Source:

____________

Safeguarding continuous delivery and guaranteeing success in your S/4HANA-enabled program

Tricentis SAP solution

Learn how to speed up SAP testing with a AI-driven, end-to-end continuous testing platform.


Guest Contributors

Date: Feb. 27, 2024

This blog was collaboratively developed and published by our partner, Capgeminiand Robert Sherwood, Principal Solutions Architect at Tricentis.

Organizations must move away from outdated methods of SAP delivery as they transition to S/4HANA and the cloud environment. The old school SAP approaches are no longer adequate for today’s requirements. They stem from the time in the 1990s and early 2000s when the enterprise resource planning (ERP) estate remained somewhat stagnant. But the situation looks very different today when change is expected to be delivered on a daily – if not hourly – basis.

When we think about continuous delivery, the immediate assumption is a shift in our technology landscape, which is correct. But, what about the adoption of this change by the users (i.e., the business)? There is a fine balance between the desired rate of change that comes through and the engagement of the business. It’s important to understand the level at which a company wants to change and how quickly it would be willing to adapt.

The great news about today’s modern architectural landscape is that a company can drive change in a small area relevant to one business unit without having a knock-on effect on other upstream or downstream teams. This is possible by leveraging microservices and Clean Core implementation principles. Despite this architectural design, it is still true that the strength of a critical business process can be limited to that of the weakest link in the chain. Therefore, organizations need to safeguard these processes.

Safeguarding a critical business process with over 400 steps across multiple technologies that are continuously evolving may seem like a near-impossible task. However, there is a way to leverage continuous delivery principles to ensure that we can cover the full end-to-end spectrum of change.

This blog explains how to implement and safeguard continuous delivery in a way that supports S/4HANA-enabled programs.

The 10 essential ingredients for achieving success in continuous delivery

  1. Open communication is vital in a multi-vendor/partner environment for fostering strong relationships and driving collective progress. It establishes an atmosphere of trust and transparency that facilitates collaboration, the sharing of information and risk, innovation, decision-making clarity, and a shared commitment to continuously delivering business value.
  2. The organizational structure is an additional element to contemplate when evaluating the preparedness and transformation of an organization necessary to facilitate ongoing delivery. The transition from project-based to product-based organization is crucial for facilitating uninterrupted delivery. This is because it eliminates information and work silos, redirects attention and effort toward delivering value to both internal and external end users, enables quicker responses to evolving business needs, prioritizes the continuous improvement of products and services, and facilitates more effective resource allocation.
  3. Common governance and standardized processes are crucial components of continuous delivery. They guarantee uniformity, reduce risk, improve quality and productivity, and match development projects with business objectives. As stated in the first two points, a culture of continuous improvement, education, automation, and clear guidelines is necessary for effective implementation.
  4. New working procedures must be established, and this takes time, perspective adjustment, and early business involvement. People must feel supported throughout and included in the decision-making and change process. Along the road, expect some setbacks and never give up on improving.
  5. An appropriate commercial structure should be in place to support continuous delivery. The primary emphasis should be on a unified approach that prioritizes the accomplished result (which is quantifiable in nature) as demonstrated through a mutually agreed-upon set of key performance indicators (KPIs), rather than the contractual nature or the quantity of resources incurred.

____________

Recorded information:
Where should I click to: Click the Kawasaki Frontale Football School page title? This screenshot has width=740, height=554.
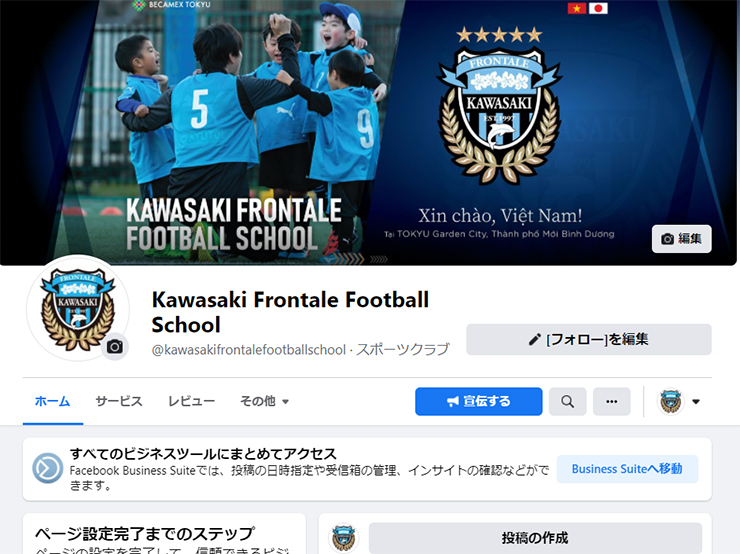pyautogui.click(x=290, y=312)
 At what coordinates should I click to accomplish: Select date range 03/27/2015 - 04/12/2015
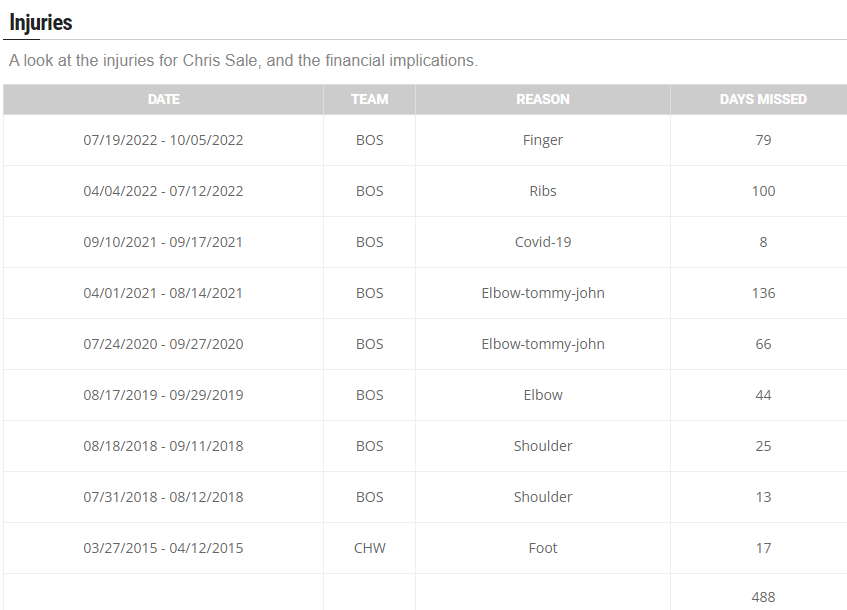163,548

____________

Actions to take:
[a] Using the continuous delivery blog, answer these questions:
(i) What date does the blog give for its publication?
(ii) How many steps does the blog give for the critical business process it describes as hard to safeguard?
(iii) Which transition does the blog call crucial for facilitating uninterrupted delivery?
[b] Reproduce the passage of the continuous delivery blog from "Safeguarding a critical" to "delivering business value.".
The listing above was taken from a separate source.

Answers for this exercise:
[a]
(i) Feb. 27, 2024
(ii) Over 400 steps
(iii) The transition from project-based to product-based organization

[b]
Safeguarding a critical business process with over 400 steps across multiple technologies that are continuously evolving may seem like a near-impossible task. However, there is a way to leverage continuous delivery principles to ensure that we can cover the full end-to-end spectrum of change.

This blog explains how to implement and safeguard continuous delivery in a way that supports S/4HANA-enabled programs.

The 10 essential ingredients for achieving success in continuous delivery

  1. Open communication is vital in a multi-vendor/partner environment for fostering strong relationships and driving collective progress. It establishes an atmosphere of trust and transparency that facilitates collaboration, the sharing of information and risk, innovation, decision-making clarity, and a shared commitment to continuously delivering business value.